Review by Paul Lappen
Rating 9/10
You would like to get a job in the high-tech field, but there is a problem. You're convinced that you are unqualified because your college degree (if you even have a degree) is in something like Early French Literature, or you don't know the difference between a gigabyte and a trilobite. Fear not, help has arrived.

The average high-tech company consists of more than just engineers and computer programmers. It also consists of contract negotiators, customer service people, finance people, project coordinators, technical writers, web page designers and human resources people, among many others. These are positions where abilities like analytical thinking and clear written and verbal communications are more important than having a degree in a certain subject.

The usual rules about resume writing, networking and how to do a job interview still apply. Go to the corporate headquarters, where the hiring occurs, not to a branch office. The most important thing is to get your foot in the door, so take any job that is available. From there, you can transfer to the preferred area. The high-tech employee who stands still risks getting run over by fast-changing technology. Always look for ways to expand your abilities and knowledge base (and increase your value to upper management). Read the company's web site. Read professional publications in the field. Don't be afraid to ask questions. Constant re-education is a must.

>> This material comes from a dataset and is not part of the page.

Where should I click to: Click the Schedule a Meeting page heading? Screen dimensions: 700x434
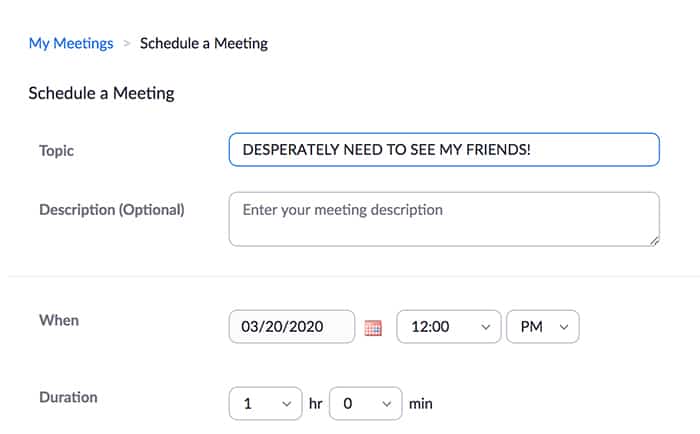click(101, 93)
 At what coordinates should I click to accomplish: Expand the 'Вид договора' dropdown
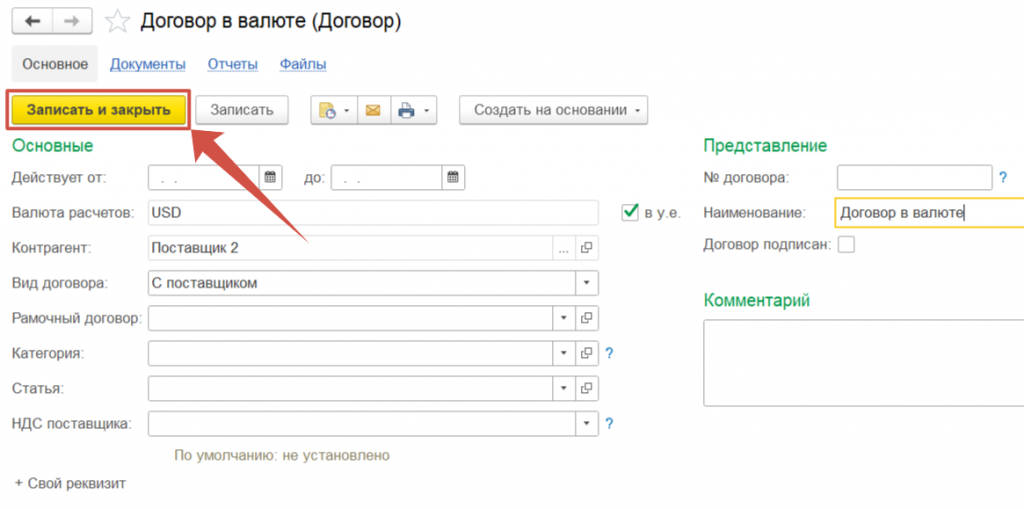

High-tech is a very different sort of industry, so the author looks at what to expect. Can the applicant work long hours, in a demanding atmosphere with little or no supervision from above? If not, maybe another career is the answer.

If the opportunity comes along, consider working for a startup, even though the huge majority of them are destined to fail. If it does fail, don't worry about it. Putting a failed startup on a resume is a good thing, because it shows that you're a risk taker.

This book is excellent. It's easy to read for non-technical types (like yours truly), and it's written by an industry insider. It allows the reader to pinpoint areas of interest, and areas to which their backgrounds are best suited. It gets two strong thumbs up.
Paul Lappen (15th October 2003)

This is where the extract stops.